PAULOne thing that I've thought about and I've heard mention a couple of times -- for instance, like captured transportation system, for instance, where you can drive your car onto a system that interlocks with your vehicle and takes you along at greater speed, safer, more efficient. You can have that efficient mix of energy, for instance, scalable solutions like that. I rarely hear those things talked about, and I think there's a huge market out there for, worldwide, for people who want to have better, clear solutions, but also want to have better solutions period.
REHMAll right. Coral.
DAVENPORTThe caller makes a great point that we probably -- that any real solutions that are going to happen are going to be market-based or going to be driven by the market. Those are still probably going to have to be initial -- initially pushed by some kind of policy, whether it's a price on carbon emissions. Things like major changes in transportation infrastructure, things like major policy changes will require huge deals and agreement in Congress and more federal spending. And that's where the rub is.

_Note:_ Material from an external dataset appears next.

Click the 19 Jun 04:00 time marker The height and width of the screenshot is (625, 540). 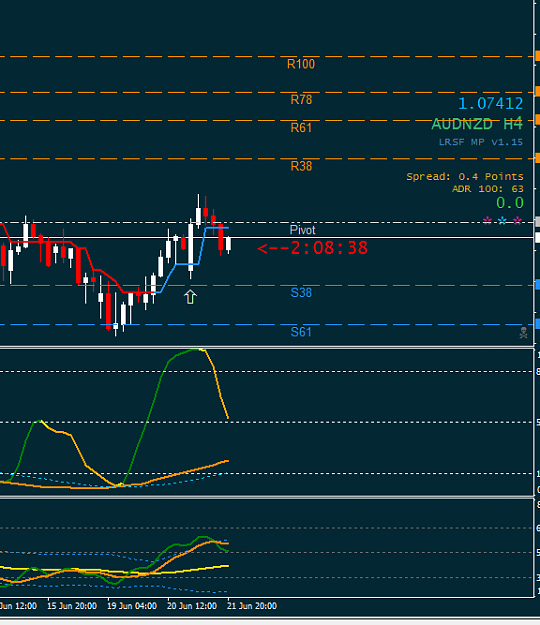pyautogui.click(x=132, y=606)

DAVENPORTI mean, right now, the biggest story in Congress is the impending fiscal cliff, is the federal deficit. I think it's very unlikely that we will see any kind of new federal spending on exciting new infrastructure. You know, there's barely enough money to keep our current highways from falling apart. If there is -- you know, if -- and even kind of a long shot deal on something like a carbon tax or some sort of market signal, that would be the kind of thing that could turn -- you know, help drive that change, but it's -- in this partisan Congress, it will be hard. It will be hard to see that.
REHMAll right. I want to take one last quick call from Raleigh, N.C. Stephanie has a question. Go right ahead quickly, please, Stephanie.
STEPHANIEMy concern was with the fracking. And they talked about the clean fracking, but it's hard to make those rules be obeyed. And once the groundwater is ruined, there's really no going back. So how do they deal with that?
REHMWhat do you think, Michael?
BRUNEOnce your groundwater is contaminated -- the caller from Raleigh is right -- it's -- it is hard to turn back. But I have not yet heard someone whose groundwater was contaminated from the solar panels on their roof or the wind farm down the road. So, again, we have an ability to make a better bet on clean energy that doesn't pollute. I want to actually just make a quick comment on Paul from -- the caller from Birmingham who talked about market solutions.
BRUNEThis isn't theory. We're seeing market solutions springing up in cities all across the country. There are more than 400 cities now that have different car share mechanisms where people are reducing the amount of time that they're spending in vehicles or reducing the amount of time -- oil that they're consuming by sharing their vehicles and saving cost at the same time.
REHMAll right. We'll have to stop right there. Michael Brune of the Sierra Club, David Goldwyn, president of Goldwyn Global Strategies, Coral Davenport of National Journal, J. Robinson West, chairman of PFC Energy. That's an energy consulting firm. Thank you all so much.
REHMAnd thanks for listening. I'm Diane Rehm.